### GIVEN TASK
Could you print every one of the entries below word for word, leaving the pictures out of your answer?

### A block of data
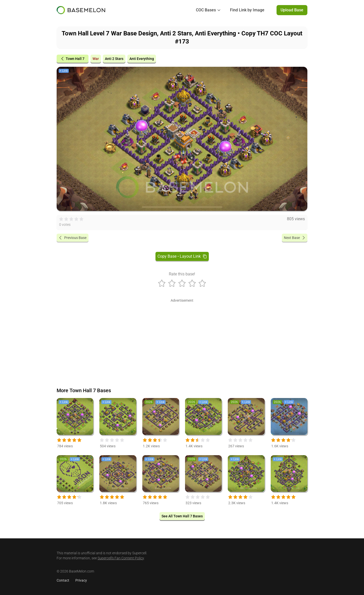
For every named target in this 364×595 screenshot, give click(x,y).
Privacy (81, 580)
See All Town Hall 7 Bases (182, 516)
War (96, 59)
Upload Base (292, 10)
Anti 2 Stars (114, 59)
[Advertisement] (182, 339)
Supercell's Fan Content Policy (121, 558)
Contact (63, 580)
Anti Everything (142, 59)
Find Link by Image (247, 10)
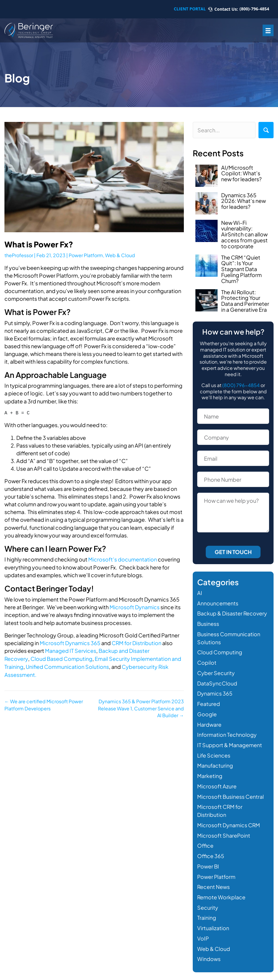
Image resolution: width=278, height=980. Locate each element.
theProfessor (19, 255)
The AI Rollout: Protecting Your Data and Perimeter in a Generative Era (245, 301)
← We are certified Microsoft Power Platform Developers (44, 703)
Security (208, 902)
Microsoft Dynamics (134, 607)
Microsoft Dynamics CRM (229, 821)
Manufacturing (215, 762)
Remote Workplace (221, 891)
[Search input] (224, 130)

### SOLUTION BELOW
For every named target in this 364×595 screenshot, give click(x,y).
Privacy (81, 580)
See All Town Hall 7 Bases (182, 516)
War (96, 59)
Upload Base (292, 10)
Anti 2 Stars (114, 59)
[Advertisement] (182, 339)
Supercell's Fan Content Policy (121, 558)
Contact (63, 580)
Anti Everything (142, 59)
Find Link by Image (247, 10)
Image resolution: width=278, height=980. Locate each element.
theProfessor (19, 255)
The AI Rollout: Protecting Your Data and Perimeter in a Generative Era (245, 301)
← We are certified Microsoft Power Platform Developers (44, 703)
Security (208, 902)
Microsoft Dynamics (134, 607)
Microsoft Dynamics CRM (229, 821)
Manufacturing (215, 762)
Remote Workplace (221, 891)
[Search input] (224, 130)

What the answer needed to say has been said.